# [Input data]
• • • •
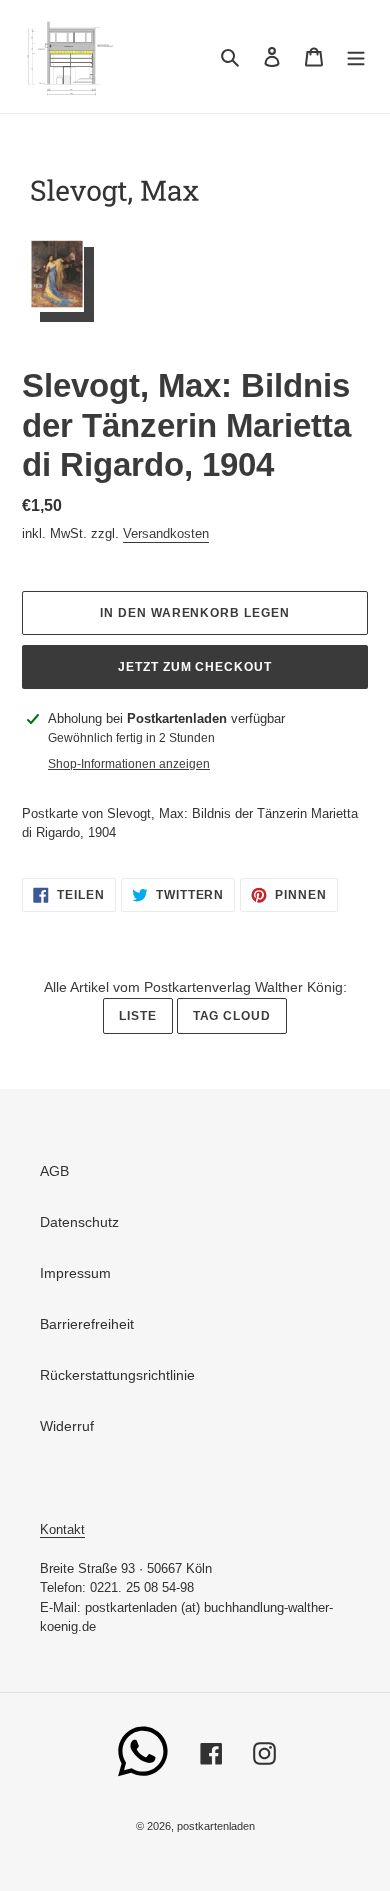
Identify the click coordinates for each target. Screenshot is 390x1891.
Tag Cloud (232, 1016)
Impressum (75, 1273)
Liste (138, 1016)
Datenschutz (79, 1222)
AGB (54, 1171)
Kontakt (62, 1529)
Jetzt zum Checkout (195, 667)
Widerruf (67, 1426)
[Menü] (356, 56)
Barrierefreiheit (87, 1324)
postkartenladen (216, 1826)
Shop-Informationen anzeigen (129, 764)
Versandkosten (166, 533)
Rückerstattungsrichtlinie (117, 1375)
• • • •
# [What is required]
Print out the complete listing above exactly, dropping each image.

# [Written answer]
Identify the click coordinates for each target. Screenshot is 390x1891.
Tag Cloud (232, 1016)
Impressum (75, 1273)
Liste (138, 1016)
Datenschutz (79, 1222)
AGB (54, 1171)
Kontakt (62, 1529)
Jetzt zum Checkout (195, 667)
Widerruf (67, 1426)
[Menü] (356, 56)
Barrierefreiheit (87, 1324)
postkartenladen (216, 1826)
Shop-Informationen anzeigen (129, 764)
Versandkosten (166, 533)
Rückerstattungsrichtlinie (117, 1375)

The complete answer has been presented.